Sepsis, which is also known as blood poisoning, is a potentially life-threatening illness that develops when bacteria gets into the blood stream. In elders, this bacterium often enters into the blood stream through pressure ulcers, (AKA bed sores). Sepsis may also occur from bacteria entering the blood stream via an IV, or a surgical wound, which is not properly tended to.
Sepsis is a very dangerous condition for elders, which can lead to a rapid demise in an elder living in a nursing home. Death from sepsis occurs after the levels of bacteria in the blood reach a tipping point, wherein the body’s immune system can no longer handle the infection, and organs begin to fail.
The symptoms of sepsis include fever, low blood pressure, rapid heartbeat, rash, shaking, hyperventilation, confusion, and changes in white blood cell count. Severe cases of sepsis will result in septic shock, which is an incredibly dangerous and often fatal condition for an elder.
Sepsis may be caused by coming into contact with a person with a bacterial infection, or may result from improper hygiene, or improper post-surgical care. The staff in California nursing homes must be properly trained to not only identify early symptoms of sepsis, but to ensure that all medical equipment is properly sanitized, all staff members routinely wash their hands and use gloves when tending to residents with any form of illness, and all bed sores are treated immediately.
Unfortunately, due to understaffing at many nursing homes, sepsis is a direct result of neglect of an elderly resident. Understaffing has been proven time and again to result in failure to provide proper hygiene for residents, which all too often can prove fatal.
The best defense against sepsis in a nursing home is proper prevention.
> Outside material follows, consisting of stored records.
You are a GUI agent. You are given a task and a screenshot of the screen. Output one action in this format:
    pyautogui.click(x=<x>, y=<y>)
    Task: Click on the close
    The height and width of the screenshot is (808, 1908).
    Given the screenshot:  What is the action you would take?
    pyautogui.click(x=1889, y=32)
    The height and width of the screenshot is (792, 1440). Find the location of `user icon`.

This requires sufficient staff, which has received the proper training in hygienic standards, and is skilled in identifying early symptoms of both bedsores and sepsis.
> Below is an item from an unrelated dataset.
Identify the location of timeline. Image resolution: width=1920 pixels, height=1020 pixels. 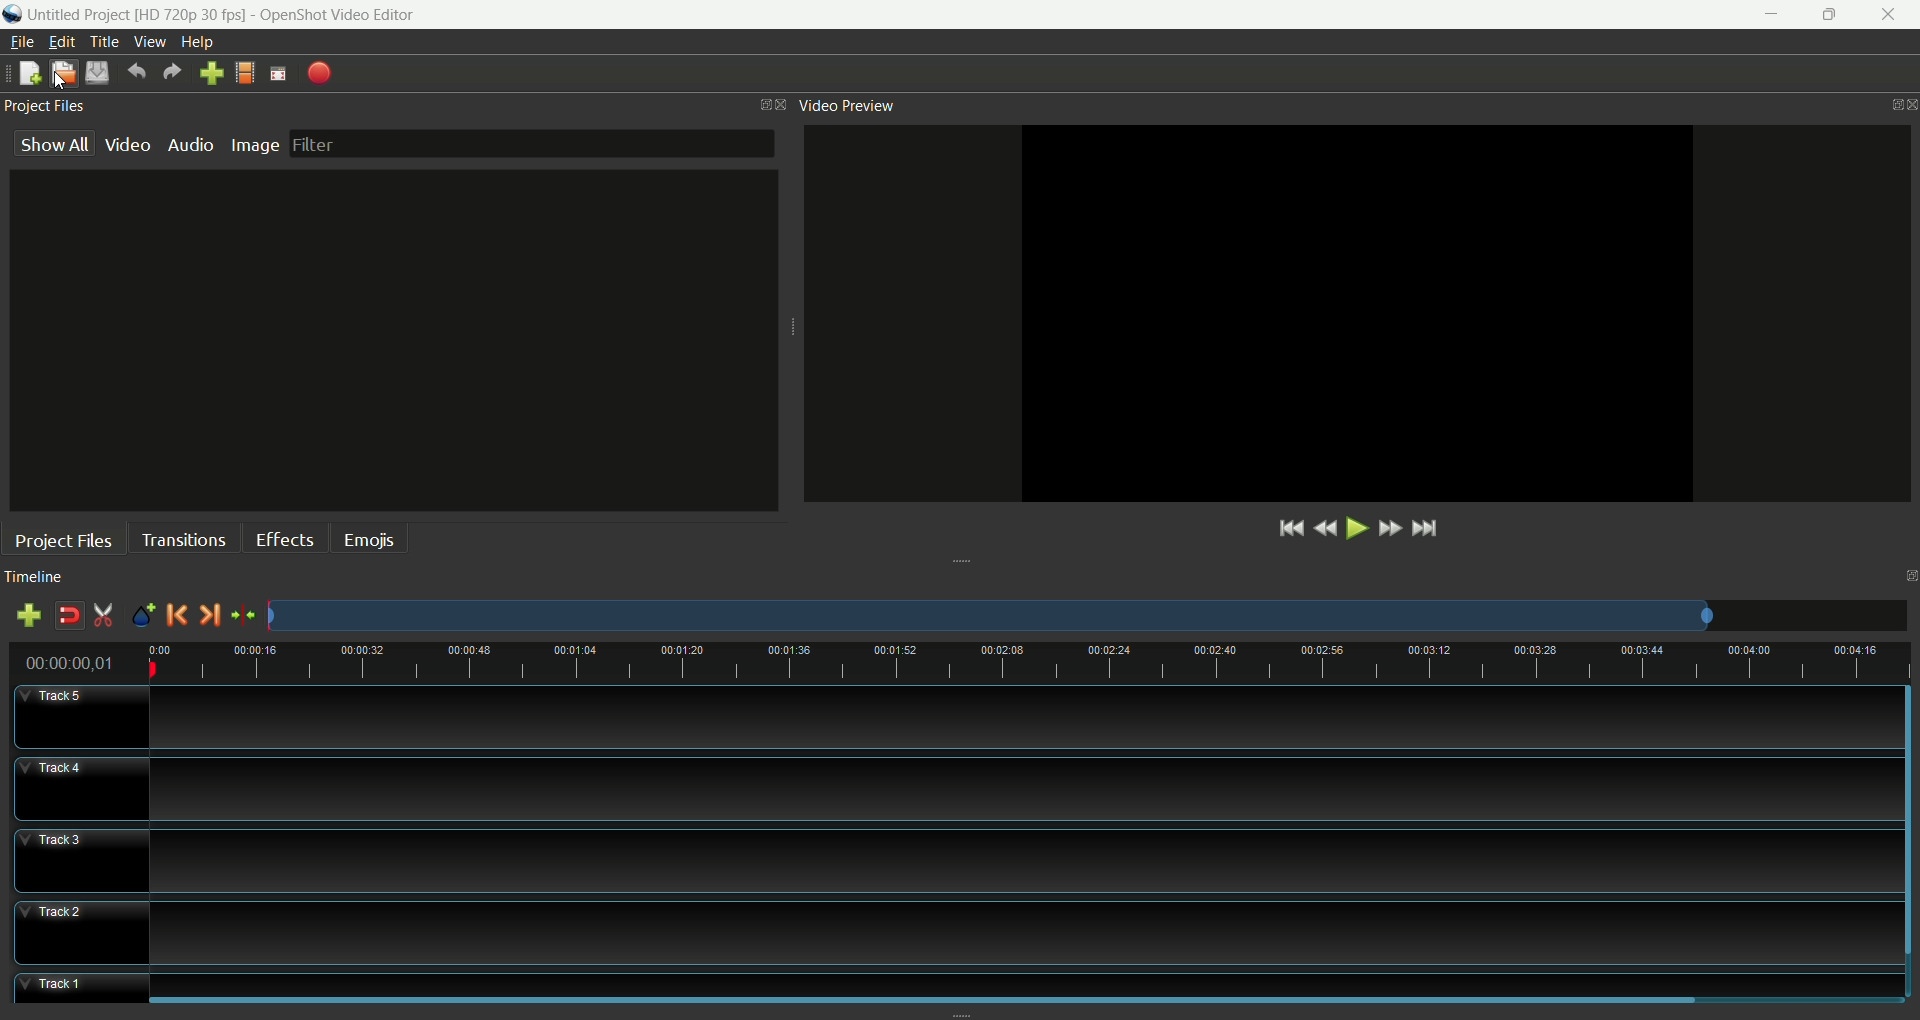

While many long-term care facilities in California provide excellent care, others subject their patients to many forms of neglect or elder abuse. The California Welfare & Institutions Code §15610.57, addresses “neglect” in part by stating it is “the negligent failure to exercise the degree of care a reasonable person would have exercised had they had the care and custody of an elderly person.” This would include the failure to protect that elder from dehydration, bedsores, falls, and other injuries caused by safety or health hazards and any type of injury that does not fit the explanation provided by the staff.